Symbols can be assigned like in C

  • . represents the location counter, indicating the current position.

. represents the current position

Symbol References

  • High-level languages often need to reference symbols defined in the linker script.
  • In C, defining a variable and initializing it — e.g., int foo = 100:
    • The compiler defines a symbol foo in the symbol table.
    • The compiler stores 100 in memory for that symbol.
  • Defining a variable in a linker script:
    • The linker only defines the symbol in the symbol table; it does not allocate memory to store the variable’s value.
  • Accessing a linker script-defined variable: you access the variable’s address, not its value.

Linker only defines the symbol, no memory allocated

  • We can set symbols at each section boundary to facilitate C code accessing the start and end addresses of each section.

Setting section start and end addresses

Example from the Linux kernel

SECTIONS Command

  • The SECTIONS command tells the linker how to map input sections to output sections, and how to lay out those output sections in memory.

SECTIONS Command

  • Output section descriptors:

Output section descriptor

Output section descriptor explained

LMA Load Address

  • Every section has a VMA (virtual address, runtime address) and an LMA (load address).
  • In output section descriptors, use AT to specify the LMA.
  • If LMA is not specified via AT, typically LMA = VMA.
  • Building a ROM-based image often requires setting different virtual and load addresses for output sections.

Specifying LMA with AT

Output section virtual address differs from load address

  • The data section’s load address differs from its link address (virtual address), so program initialization must copy the data section from the ROM load address to the SDRAM virtual address.
  • The data load address starts at _etext, the data section runtime address starts at _data, and the data section size is _edata - _data. The following code copies the data section from _etext to _data:

Copying data section from ROM load address to SDRAM virtual address

Common Built-in Functions

ADDR(section)

Returns the VMA address of a previously defined section.

ADDR(section)

ALIGN(n)

Returns the next address aligned to n bytes, calculated based on the current location counter.
Note: n bytes here, not 2^n bytes (different from the assembler’s .align).

ALIGN(n)

SIZEOF(section)

Returns the size of a section.

SIZEOF(section)

MAX(exp1, exp2) / MIN(exp1, exp2)

Returns the maximum or minimum of two expressions.

Experiment 1: Printing Memory Layout of Each Section

Experiment 1

Output

C definitions to obtain addresses defined in the linker script

  1. Linker-exported symbols are addresses, not variable values.
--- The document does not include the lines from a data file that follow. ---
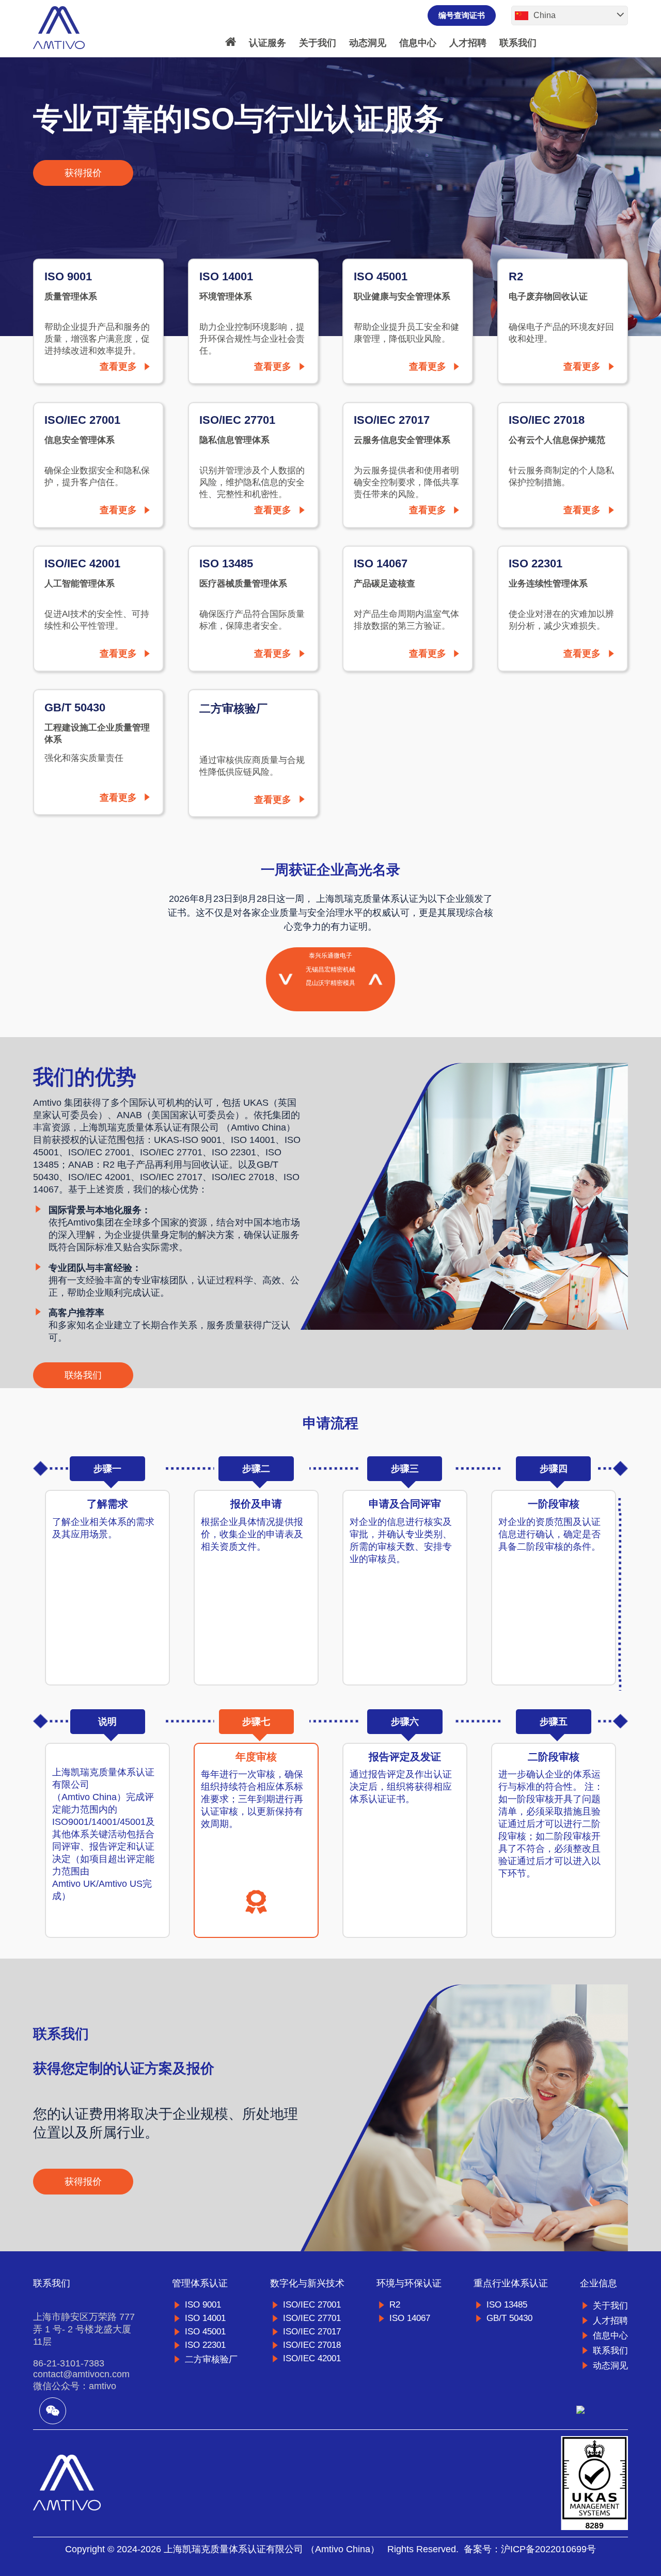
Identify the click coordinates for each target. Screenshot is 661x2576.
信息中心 (417, 43)
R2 (394, 2305)
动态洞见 (367, 43)
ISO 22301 (205, 2345)
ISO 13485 (506, 2305)
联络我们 (83, 1375)
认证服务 (267, 43)
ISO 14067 (409, 2318)
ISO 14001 (205, 2318)
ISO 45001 (205, 2331)
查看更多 (118, 366)
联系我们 (518, 43)
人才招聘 (467, 43)
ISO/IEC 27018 (312, 2345)
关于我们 (317, 43)
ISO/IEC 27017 (312, 2331)
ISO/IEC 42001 (312, 2358)
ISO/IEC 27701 (312, 2318)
These symbols in the linker script:

1
_text = .;

define an address label (symbol address), not a variable. C has no syntax for “address labels,” so the only way to indirectly reference this address is through some kind of “variable.”

Declaring it as char[] essentially says:

“This is a memory region starting at _text; I care about its address, not its specific contents.”
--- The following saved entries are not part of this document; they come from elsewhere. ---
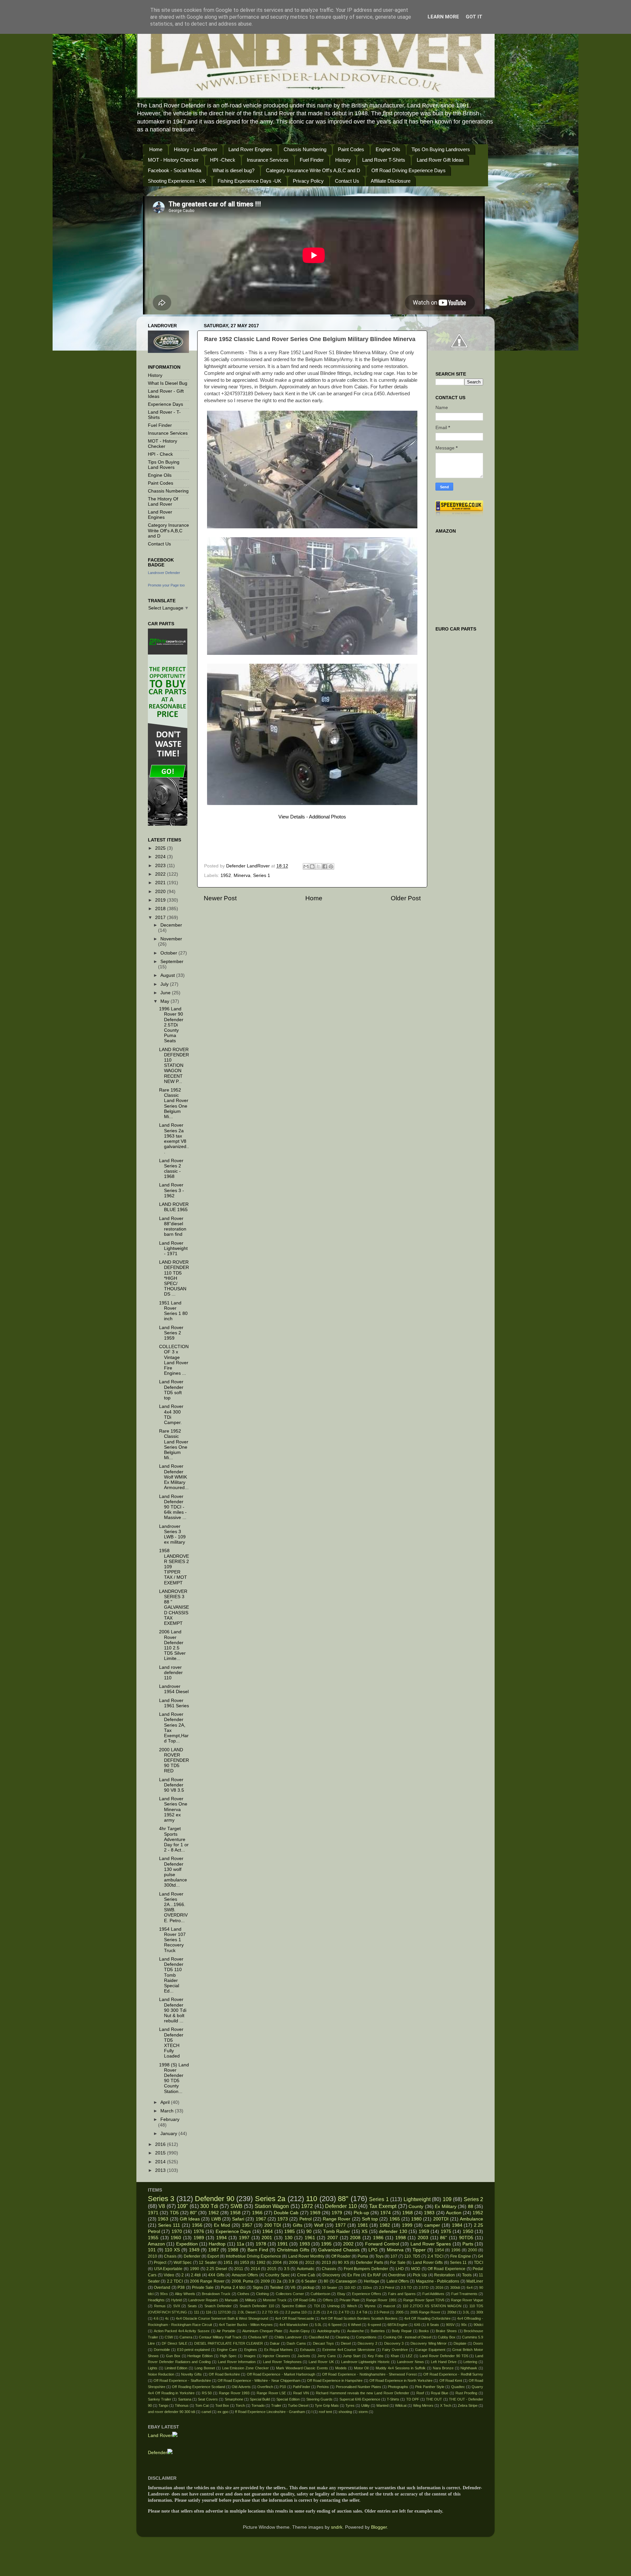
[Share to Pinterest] (331, 866)
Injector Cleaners (276, 2356)
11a (240, 2244)
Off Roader (341, 2256)
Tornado (258, 2405)
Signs (258, 2287)
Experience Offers (366, 2294)
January (169, 2133)
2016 (161, 2144)
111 (196, 2312)
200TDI (441, 2219)
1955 (153, 2237)
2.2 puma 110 (296, 2312)
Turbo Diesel (298, 2405)
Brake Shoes (446, 2331)
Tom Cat (202, 2405)
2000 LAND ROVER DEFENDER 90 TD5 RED (174, 1760)
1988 (233, 2249)
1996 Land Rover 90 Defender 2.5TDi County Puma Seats (171, 1024)
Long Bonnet (205, 2368)
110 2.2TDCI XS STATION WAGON (432, 2306)
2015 (161, 2152)
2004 (277, 2262)
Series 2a (270, 2199)
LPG (373, 2249)
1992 (261, 2262)
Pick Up (420, 2275)
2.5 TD (406, 2287)
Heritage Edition (200, 2356)
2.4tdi (196, 2275)
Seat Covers (208, 2399)
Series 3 (161, 2199)
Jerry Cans (326, 2356)
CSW (169, 2337)
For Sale (397, 2262)
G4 (480, 2256)
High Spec (228, 2356)
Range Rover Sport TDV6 (423, 2300)
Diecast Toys (323, 2343)
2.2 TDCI (175, 2281)
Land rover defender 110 (171, 1672)
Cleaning (342, 2337)
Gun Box (173, 2356)
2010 (152, 2256)
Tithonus (182, 2405)
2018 (161, 908)
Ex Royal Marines (278, 2350)
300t (479, 2312)
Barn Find (257, 2249)
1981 (363, 2225)
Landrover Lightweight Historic (365, 2362)
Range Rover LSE (271, 2393)
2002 (348, 2244)
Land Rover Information (237, 2362)
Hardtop (217, 2244)
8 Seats (433, 2325)
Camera (185, 2337)
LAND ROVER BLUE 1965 (174, 1207)
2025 (161, 848)
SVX (176, 2306)
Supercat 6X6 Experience (359, 2399)
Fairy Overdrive (395, 2350)
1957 (247, 2225)
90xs (164, 2294)
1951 (228, 2262)
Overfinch (265, 2387)
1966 (257, 2212)
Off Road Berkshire (224, 2374)
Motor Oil (361, 2368)
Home (155, 149)
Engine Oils (388, 149)
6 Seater (308, 2281)
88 (470, 2206)
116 (208, 2312)
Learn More (443, 17)
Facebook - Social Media (174, 170)
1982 (385, 2225)
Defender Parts (369, 2262)
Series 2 (473, 2199)
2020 (161, 891)
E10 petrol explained (193, 2350)
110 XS (172, 2249)
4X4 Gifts (216, 2275)
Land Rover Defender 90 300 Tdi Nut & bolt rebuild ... (172, 2010)
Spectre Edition (294, 2306)
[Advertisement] (319, 842)
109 (447, 2199)
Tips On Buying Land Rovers (163, 465)
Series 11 (458, 2262)
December (171, 925)
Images (250, 2356)
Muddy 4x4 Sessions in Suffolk (401, 2368)
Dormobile (162, 2350)
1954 (439, 2250)
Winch (352, 2306)
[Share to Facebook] (324, 866)
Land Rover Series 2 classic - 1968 (171, 1168)
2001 (267, 2237)
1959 (424, 2231)
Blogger (379, 2527)
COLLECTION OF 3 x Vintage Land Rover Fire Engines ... (174, 1360)
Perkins (323, 2387)
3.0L (466, 2312)
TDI (317, 2306)
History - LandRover (195, 149)
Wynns (370, 2306)
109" (182, 2206)
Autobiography (328, 2331)
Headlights (156, 2300)
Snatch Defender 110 (257, 2306)
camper (432, 2225)
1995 (326, 2244)
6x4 (470, 2287)
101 (152, 2249)
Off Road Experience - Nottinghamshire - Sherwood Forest (369, 2374)
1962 (213, 2212)
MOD (415, 2268)
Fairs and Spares (402, 2294)
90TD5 (466, 2237)
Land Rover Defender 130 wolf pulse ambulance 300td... (173, 1872)
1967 (261, 2219)
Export (213, 2256)
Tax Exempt (382, 2206)
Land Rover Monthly (306, 2256)
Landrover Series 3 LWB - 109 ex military (172, 1534)
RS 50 (207, 2393)
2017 (161, 917)
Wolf (318, 2225)
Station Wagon (272, 2206)
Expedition (187, 2244)
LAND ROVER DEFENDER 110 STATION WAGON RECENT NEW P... (174, 1065)
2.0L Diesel (246, 2312)
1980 (416, 2219)
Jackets (303, 2356)
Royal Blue (439, 2393)
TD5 (174, 2212)
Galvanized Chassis (339, 2249)
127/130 (224, 2312)
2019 (161, 900)
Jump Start (352, 2356)
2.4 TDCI (435, 2256)
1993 (304, 2244)
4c (167, 2318)
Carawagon (346, 2281)
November (171, 938)
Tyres (350, 2405)
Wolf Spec (183, 2262)
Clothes (243, 2294)
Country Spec (277, 2275)
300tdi (455, 2287)
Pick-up (361, 2212)
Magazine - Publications (437, 2281)
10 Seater (329, 2287)
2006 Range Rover (207, 2281)
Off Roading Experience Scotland (198, 2387)
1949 (194, 2249)
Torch (240, 2405)
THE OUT (434, 2399)
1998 (400, 2237)
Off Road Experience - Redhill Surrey (453, 2374)
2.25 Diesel (216, 2268)
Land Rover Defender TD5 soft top (171, 1389)
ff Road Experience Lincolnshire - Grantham (270, 2412)
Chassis (329, 2268)
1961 (310, 2237)
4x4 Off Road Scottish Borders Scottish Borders (359, 2318)
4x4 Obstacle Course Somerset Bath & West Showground (222, 2318)
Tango (163, 2405)
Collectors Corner (290, 2294)
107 (393, 2256)
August (168, 975)
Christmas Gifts (293, 2249)
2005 (400, 2312)
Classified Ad (319, 2337)
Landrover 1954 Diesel (174, 1689)
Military (250, 2300)
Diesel (346, 2343)
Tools (467, 2275)
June (166, 992)
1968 (407, 2212)
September (171, 961)
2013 (161, 2170)
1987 (213, 2249)
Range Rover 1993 (234, 2393)
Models (341, 2368)
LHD (400, 2268)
  1. char[] is the smallest addressable memory unit, convenient for pointer arithmetic.

char is the smallest addressable unit in C (1 byte). Using char[] type allows precise address operations:

1
2
extern char _text[], _etext[];
size_t text_size = _etext - _text; // Calculate section length in bytes

If you used int[] or void*, this calculation might be incorrect or uncompilable.

  1. Difference between char[] vs char*: Linker symbols are “array addresses,” not pointer variables.

While you could write:

1
extern char *_text;

this actually means _text is a “pointer variable,” not an address label.

char *_text; tells the compiler to “fetch the value of the variable _text,” which must be assigned by code.
char _text[]; declares “the linker will provide this address” — no extra symbol or variable is generated.

So the recommended approach is:

1
extern char _text[];

Experiment 2: Load Address ≠ Runtime Address

Experiment 2

Linker Script

Need to copy code from load address to runtime address:

Copy code from load address to runtime address

Experiment 3: Analyzing the Linux 5.0 Kernel Linker Script

Experiment 3

vmlinux.lds.S overall framework

Linker file contents

Definition:

The address assigned by the compiler and linker to each section (such as .text, .data, .bss) when generating an executable file (such as an ELF file).

Characteristics:

  • An address set by the linker at compile time.
  • Can be explicitly set via a linker script, e.g., . = 0x80000;.
  • These addresses are recorded in the executable’s section headers or program headers.

Example:

1
.text : { *(.text) } > 0x80000

means the .text section’s link address is 0x80000.

Load Address

Definition:

The location in memory where the executable file’s contents are loaded — the location where the OS/bootloader places the file into memory.

Characteristics:

  • Usually equals the link address, but can differ in certain cases (such as dynamic linking or load address relocation).
  • Determined by the OS or bootloader; can also be relocated using tools like objcopy.

Example:

  • Your ELF file’s .text section link address is 0x80000, but the bootloader loads it at 0x100000. Then:
    • Link address ≠ load address.
    • If no relocation is performed, the program will crash on execution (due to absolute addresses in the code).
Runtime/Execution Address

Definition:

The actual memory address accessed by the CPU during program execution.

Characteristics:

  • Typically equals the load address (wherever the program is loaded, it executes from there).
  • If MMU (Memory Management Unit) is enabled, the runtime address is a virtual address mapped by the MMU to the physical load address.
  • In bare-metal programs, generally link address = load address = runtime address.